Country  United States
Language English
Budget $235,000[1][2]

The Invisible Ray (1936) is a Universal Pictures science fiction film starring Boris Karloff (credited as '"KARLOFF") and Béla Lugosi as Karloff's sidekick.

Plot[edit]

A visionary doctor, Dr. Janos Rukh (Boris Karloff) invents a telescope that can look far out into space — into the Andromeda Galaxy — and pick up rays of light that will show the Earth's past. Looking at the past on a television-like screen, a group of assembled doctors as well as Dr. Rukh see a large meteor hit the earth thousands of years ago. Rukh convinces the doctors to go on an expedition to find the meteor that appeared to land in Africa. While in Africa, Rukh finds the meteor but is exposed to strong radiation ("Radium X") from the rock, which makes his touch death on the spot, and Dr. Benet (Bela Lugosi) develops a serum that holds this effect at bay, and takes a piece of the stone back to Europe and uses it to heal people, including curing the blind. Rukh, suffering from the radiation, glows at night when not treated, and is slowly losing his mind.
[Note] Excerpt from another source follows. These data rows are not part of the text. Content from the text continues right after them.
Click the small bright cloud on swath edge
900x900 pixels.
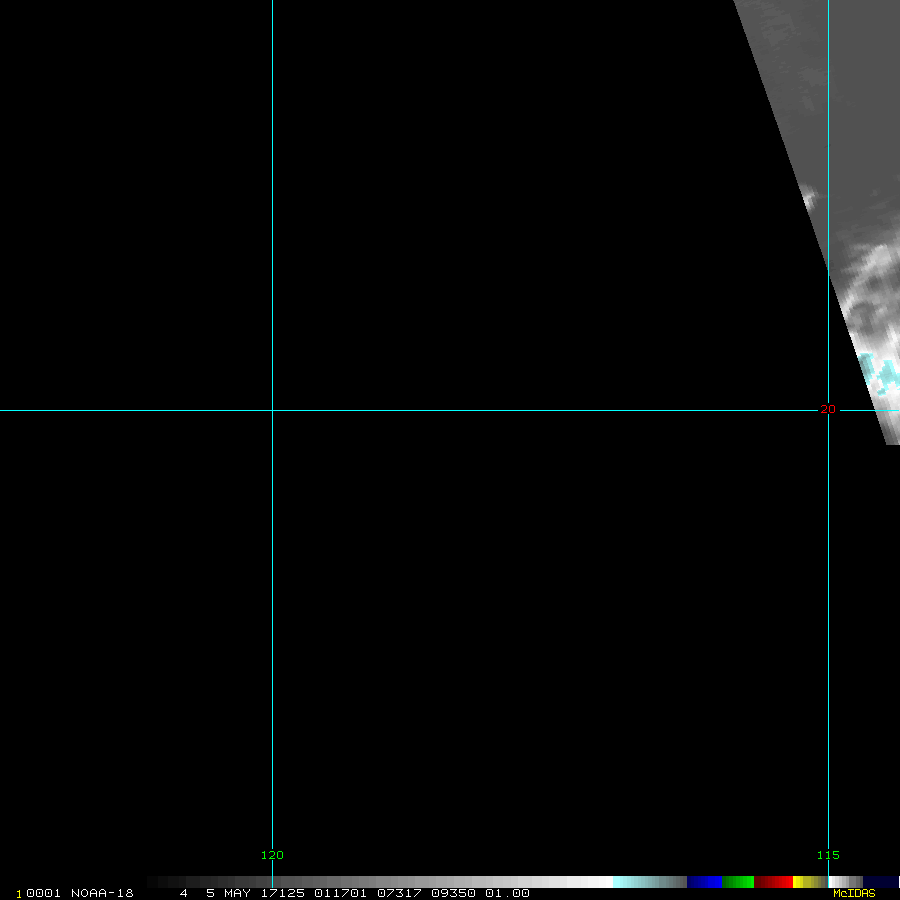tap(809, 197)
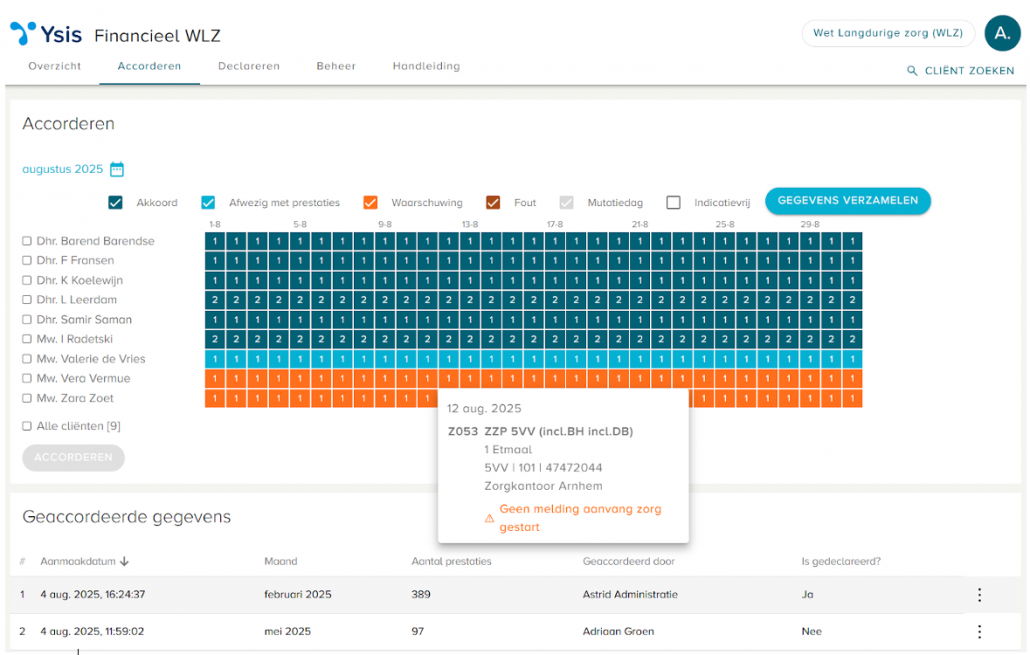The image size is (1030, 655).
Task: Click the search magnifier icon
Action: point(911,71)

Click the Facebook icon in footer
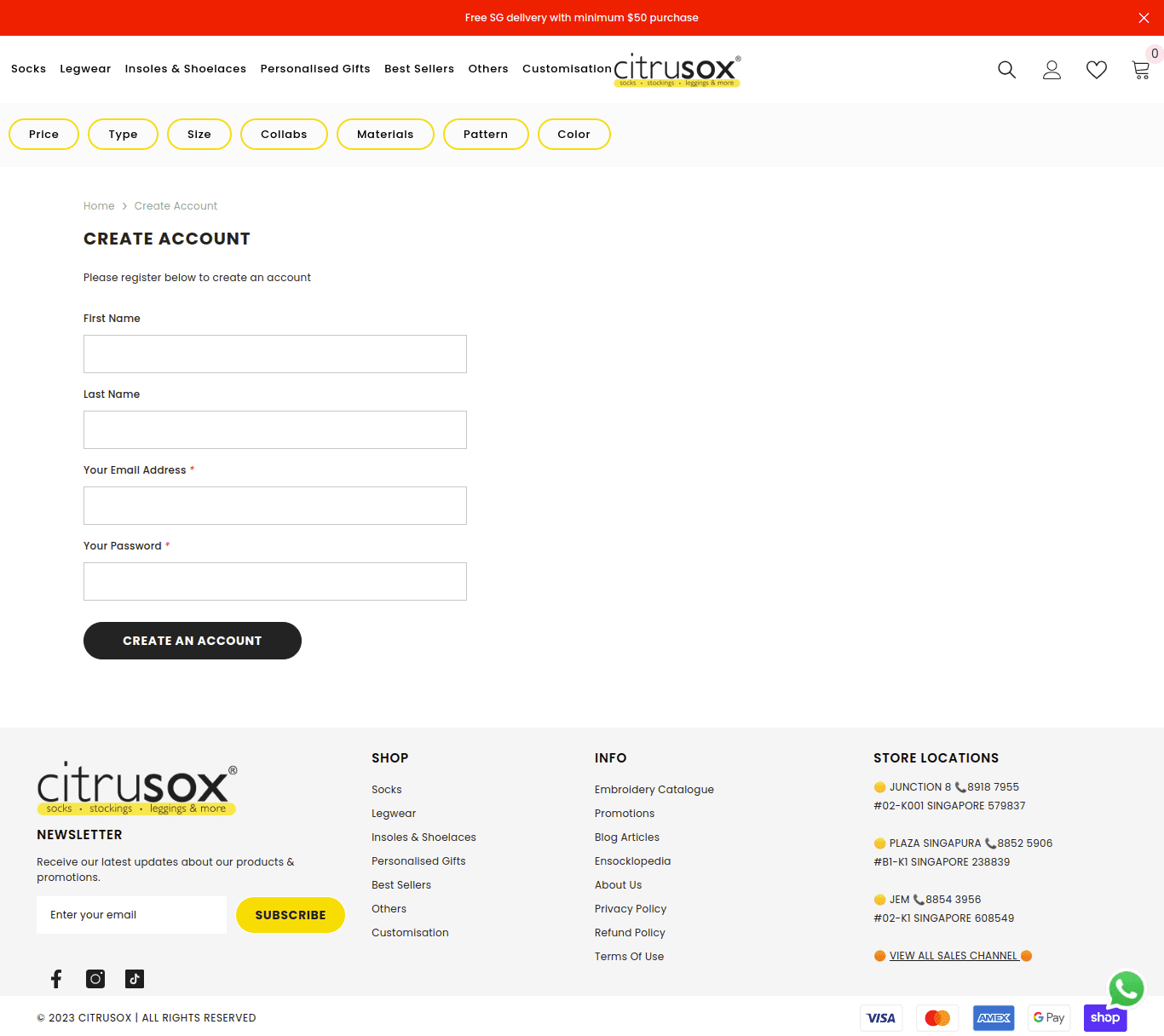56,979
The situation is complicated by the romantic relationship between his wife, Diana (Frances Drake) and Ronald Drake (Frank Lawton) - the nephew of Lady Arabella Stevens (Beulah Bondi), who was part of the African expedition. Crazed with a desire for revenge, Rukh follows his enemies to Paris. There he fakes his own death, upon which Ronald and Diana marry. Rukh then uses the toxic radiation poisoning imparted to him by Radium X exposure to kill off the members of the expedition. He saves Ronald and Diana for last, but finds himself unable to kill his wife.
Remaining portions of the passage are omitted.